A Proper Definition of Patient Advocacy

What to Do When You are Stuck!

In today’s healthcare setting, there are providers of various services, and those who use those services or Patients. That seems like a common sense, basic description right? Between those two groups is a wealth of complications that need advocates to help resolve issues. Providers and Patients, a relationship meant to be of benefit to both parties, run into situations sometimes that require a third party intermediary.

Many health settings have Patient Advocates on staff. The terminology is actually beginning to go by the wayside though because patients are crying foul at what health care patient advocates are actually there for. They, rightly, say that patient advocates are not there to help them so much as to ensure that health care institutions and providers do not get sued. Some health systems are removing the title of Patient Advocate and using other terms that more accurately describe what their staff members are really there for.

So, is there a need for Patient Advocates? Absolutely! Are there many actually out there that understand the need and provide services for the Patient’s benefit? No. I believe it is because the field has been muddied due to inaccurate classification of the title as it relates to provision of them in a healthcare setting. In other words, because the healthcare system used the title one way for so long, people haven’t seen that it was not real patient advocacy until recently. The field is open for low level advocacy that does not require a law team to handle.

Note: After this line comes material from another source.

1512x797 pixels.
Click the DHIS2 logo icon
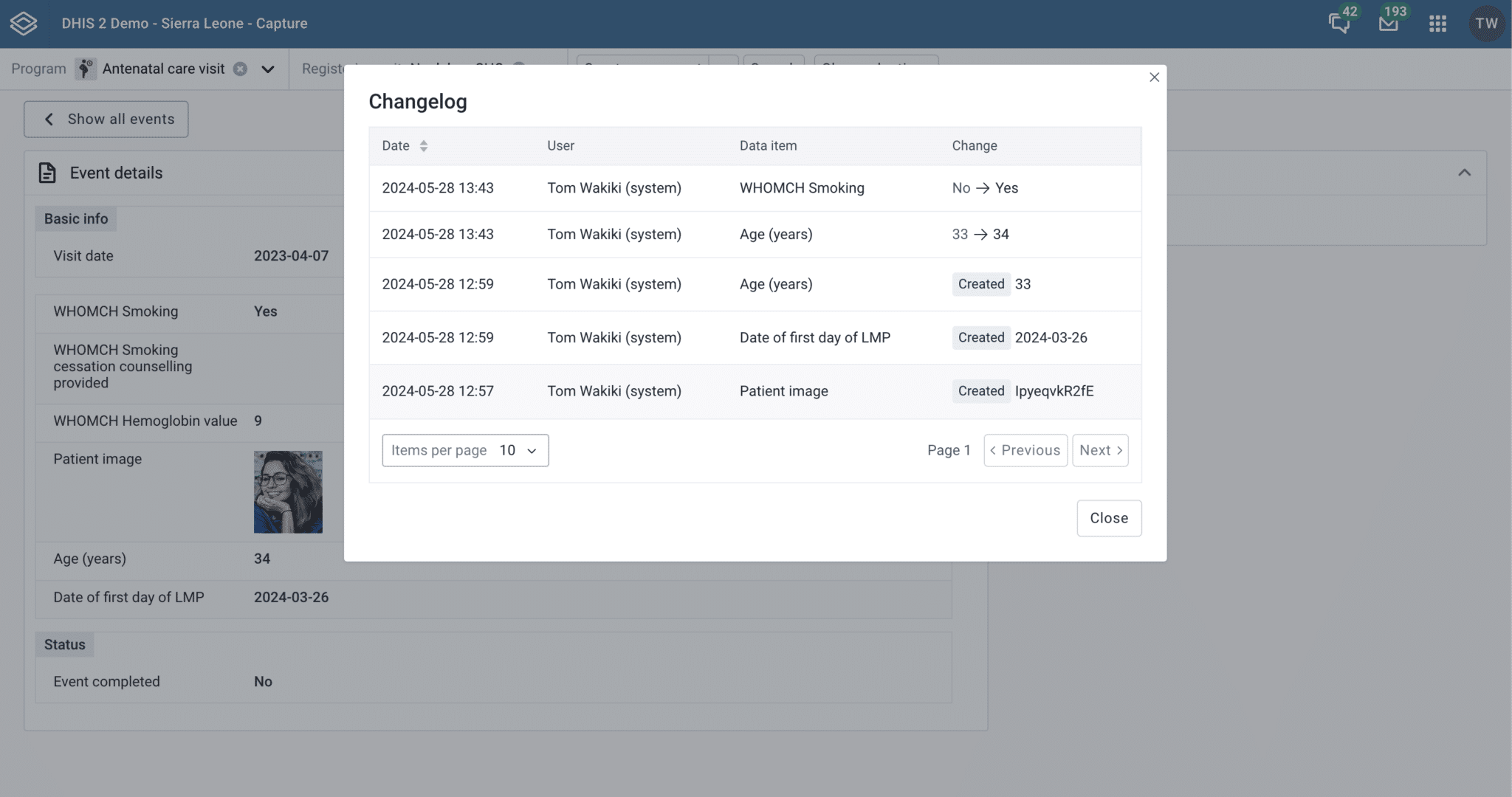[x=23, y=23]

What should Patient Advocacy really be? It is a person, or team of people who go to bat on behalf of the patient as it relates to disputes in regard to services provided and billing and insurance issues. Let’s say a patient went to the Emergency Room and had to wait such a long time that the level of care needed escalated over time because the time waiting was in their mind excessive. They reported it to the hospital, but have not gotten anyone to listen to them. A Patient Advocate could be helpful here to resolve the conflict. There was nothing legally wrong with what happened, so a lawyer isn’t needed, but a healthcare specialist, someone who has worked in the industry, could help the patient navigate the situation so that they feel like their voice has been heard and the health system has taken seriously their situation. Nothing might come out of it other than recognition of the problem and as assurance that the hospital is working on making sure this doesn’t happen again, but for most people, that would be all they need to move on and let go of their frustration.

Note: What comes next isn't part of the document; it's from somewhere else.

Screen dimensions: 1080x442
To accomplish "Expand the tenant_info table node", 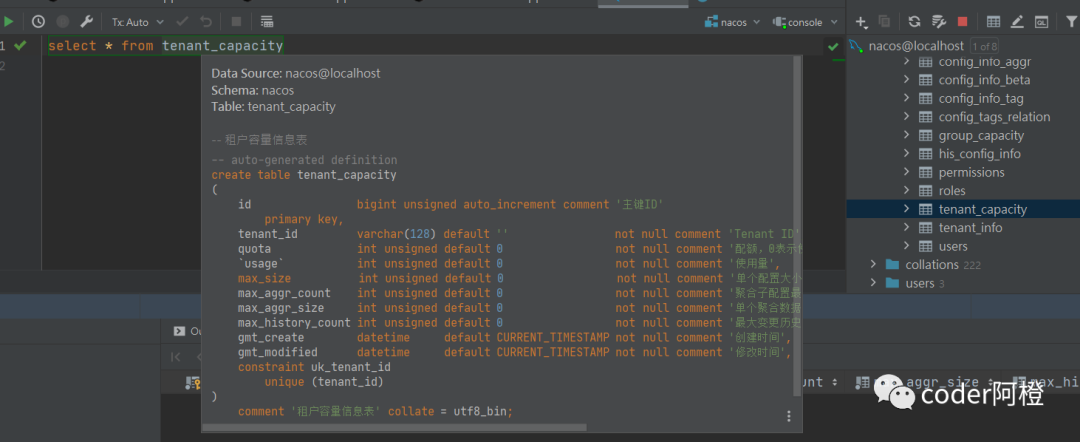I will 906,228.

What is an advocate? An advocate, according to Merriam-Webster, is “one that pleads the cause of another.” A Patient Advocate ties that into the healthcare field specifically. Advocacy is provided across many different areas of life. These are people who believe in helping others resolve issues and using their unique passion and skills to accomplish that goal. Health systems have used the term and their people have done their best within a narrowly defined allowance of tasks. Their ultimate goal though is to limit liability for the health system. They do have a sincere desire to help the patient, but when the patient and the health system collide, their role is on the side of the health system, not the patient. Patient’s need people to go to bat for them without a clear conflict of interest.

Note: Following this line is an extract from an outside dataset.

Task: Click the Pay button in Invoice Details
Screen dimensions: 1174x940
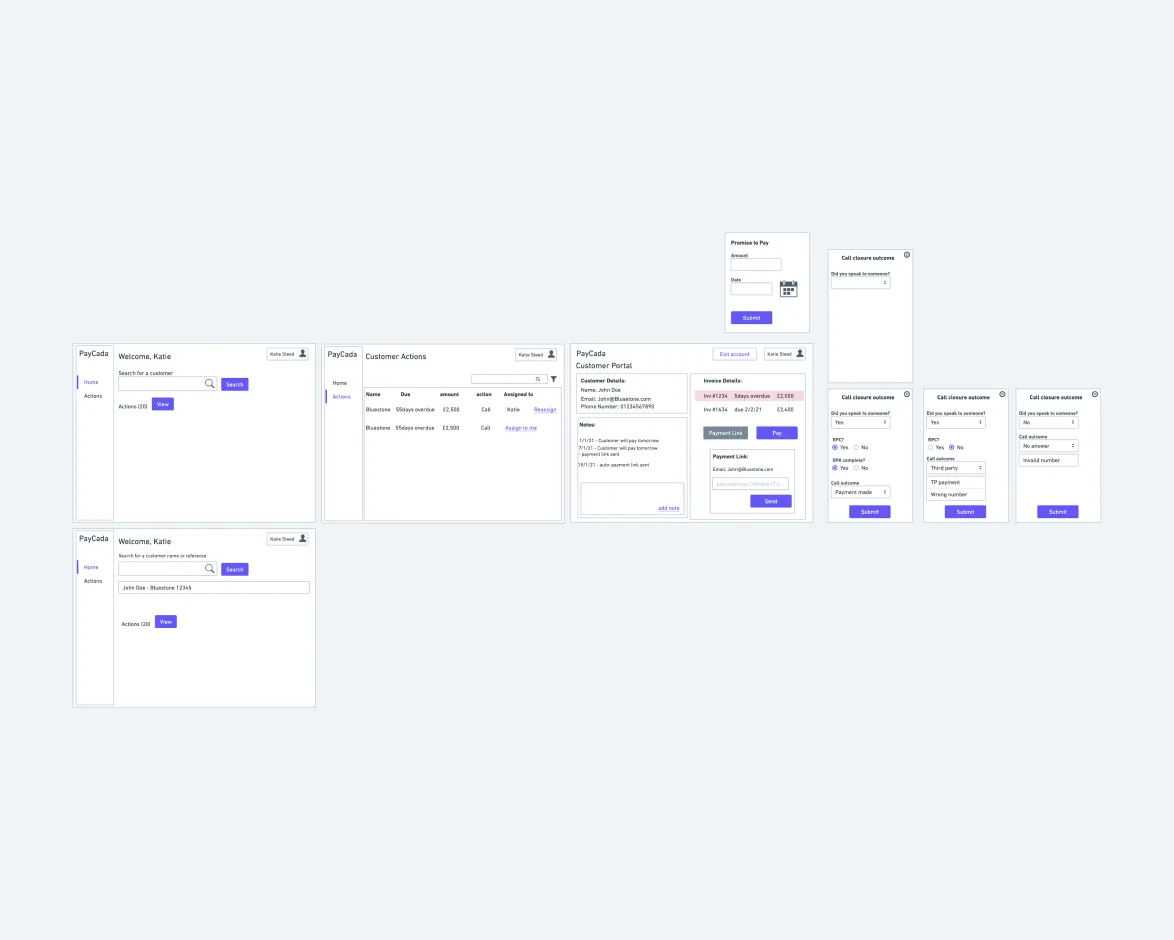Action: pyautogui.click(x=776, y=433)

Understanding what real patient advocacy is, and figuring out how to provide this for patient’s in such a way as to find the middle ground between legal matters and people just griping, but there not needing to be a real course of action for resolution pursued, is challenging. It is a greatly needed role though. Many people feel they have no voice. They want to be heard, cared about and helped. Healthcare if overwhelming because it is complex and confusing. There are a lot of things to know and most people have no clue how to resolve those kinds of problems. True Patient Advocacy puts the patient first, but also wants to resolve issues so that the health system comes away from the resolution knowing the right outcome has been reached.